CIMLR_AD - Cluster subtpying for Alzheimer’s Disease.

Repository of the code implementing the paper “Martí-Juan G, Sanroma G, Piella G et al. Revealing heterogeneity of brain imaging phenotypes in Alzheimer’s disease based on unsupervised clustering of blood marker profiles. PLoS ONE [In revision]. 2018 Jun 5. Available from: https://doi.org/10.1101/339614”

Introduction and motivation

Alzheimer’s disease (AD) is a neurodegenerative pathology, which degenerates the brain and causes cognitive deterioration and loss of memory. It is one of the largest problems in public health in the world, and while many efforts have been inverted into studying the disease, causes and progression paths, many things about the disease are still not known.

One interesting area to explore is disease subpying. Does the disease behave differently between patients? If so, why? Answering those two questions mean:

Identifying possible subgroups of the population where the disease interacts differently with the patient, provoking different symptoms.
Identifying the factors that define those subgroups.

This project tackles those two questions. We apply a non-supervised clustering technique [1] [2] over a space of blood markers, which are not typically used to detect the disease but are inexpensive and easy to obtain.

Detecting relevant subtypes of the disease could lead to a more personalized early treatment. Moreover, if the characteristics defining those subtypes are non-invasive markers, we could be closer to non-invasive testing and could gain more understanding of the hidden processes in the disease.

All code under the GNU GPL license. SIMLR/CIMLR code forked from (https://github.com/BatzoglouLabSU/SIMLR), their license applies.

Requeriments

Python 2.7+ is required. Jupyter is required to run the notebooks.

Packages:

pandas
numpy
scipy
sklearn
seaborn
matplotlib

Matlab engine for Python is also required, as well as having MATLAB installed, for the clustering simulation.

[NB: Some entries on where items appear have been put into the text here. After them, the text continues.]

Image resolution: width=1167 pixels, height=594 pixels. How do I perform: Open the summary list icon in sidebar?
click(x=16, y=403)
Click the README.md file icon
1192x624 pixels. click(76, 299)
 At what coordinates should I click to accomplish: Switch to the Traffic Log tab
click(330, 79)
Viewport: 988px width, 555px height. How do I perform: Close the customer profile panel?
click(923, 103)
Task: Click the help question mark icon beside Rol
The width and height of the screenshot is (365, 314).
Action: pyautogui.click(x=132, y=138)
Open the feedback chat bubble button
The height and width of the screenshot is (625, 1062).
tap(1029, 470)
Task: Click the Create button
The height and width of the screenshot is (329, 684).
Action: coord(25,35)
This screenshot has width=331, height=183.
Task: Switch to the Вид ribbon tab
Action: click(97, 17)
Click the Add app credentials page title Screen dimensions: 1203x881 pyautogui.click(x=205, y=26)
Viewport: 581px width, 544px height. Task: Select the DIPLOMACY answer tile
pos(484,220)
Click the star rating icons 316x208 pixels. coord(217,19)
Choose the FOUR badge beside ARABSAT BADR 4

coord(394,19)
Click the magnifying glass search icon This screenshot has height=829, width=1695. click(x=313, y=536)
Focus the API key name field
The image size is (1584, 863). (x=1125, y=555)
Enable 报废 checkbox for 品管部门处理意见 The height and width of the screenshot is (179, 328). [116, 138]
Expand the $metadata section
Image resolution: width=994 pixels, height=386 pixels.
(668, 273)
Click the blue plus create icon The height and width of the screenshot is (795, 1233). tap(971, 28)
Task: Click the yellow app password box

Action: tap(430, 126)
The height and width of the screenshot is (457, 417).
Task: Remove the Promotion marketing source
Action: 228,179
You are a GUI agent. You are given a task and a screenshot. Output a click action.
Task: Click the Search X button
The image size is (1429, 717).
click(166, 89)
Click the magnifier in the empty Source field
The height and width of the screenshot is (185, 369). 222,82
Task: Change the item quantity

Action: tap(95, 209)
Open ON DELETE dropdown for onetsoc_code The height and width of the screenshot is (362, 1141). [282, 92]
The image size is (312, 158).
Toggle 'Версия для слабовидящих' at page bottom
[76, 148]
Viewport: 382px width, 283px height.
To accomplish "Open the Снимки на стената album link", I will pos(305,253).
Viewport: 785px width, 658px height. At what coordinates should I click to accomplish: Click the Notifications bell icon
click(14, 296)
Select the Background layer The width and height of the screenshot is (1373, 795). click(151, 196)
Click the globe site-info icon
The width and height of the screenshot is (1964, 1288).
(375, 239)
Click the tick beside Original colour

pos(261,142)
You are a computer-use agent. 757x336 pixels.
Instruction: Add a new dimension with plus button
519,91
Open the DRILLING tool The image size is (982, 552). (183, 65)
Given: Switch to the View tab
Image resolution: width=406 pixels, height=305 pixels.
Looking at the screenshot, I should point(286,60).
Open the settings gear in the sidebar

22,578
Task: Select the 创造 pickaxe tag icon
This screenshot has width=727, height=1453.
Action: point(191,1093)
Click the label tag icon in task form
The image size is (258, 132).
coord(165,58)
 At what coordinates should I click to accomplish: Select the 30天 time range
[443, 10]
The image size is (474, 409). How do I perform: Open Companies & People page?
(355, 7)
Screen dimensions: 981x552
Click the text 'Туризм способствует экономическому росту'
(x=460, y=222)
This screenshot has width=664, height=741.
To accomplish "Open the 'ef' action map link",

Freesurfer is also required for the cortical experiments, and its fsPalm extension.

Folder description:

configs/ contains config files, needed for running the main script.
data/ contains instructions to generate the necessary data to run the scripts (see below).
MATLAB/ contains the implementation of SIMLR [1]. Under the GNU GPL License.
utils/ contains extra code necessary for the correct functionality of the main script.
jupyter_experiments/ contains Jupyter notebooks to reproduce the experiments of the paper.
cortical_experiments/ contains Jupyter notebooks to reproduce the experiments of the paper on cortical analysis.

Data

Data used is gathered from ADNI database. Data is available upon request. Due to the use agreement of ADNI, data cannot be redistributed, researchers have to ask for access to the data directly to ADNI. File named subjects.csv contains a list of patients used in the paper for reproducibility.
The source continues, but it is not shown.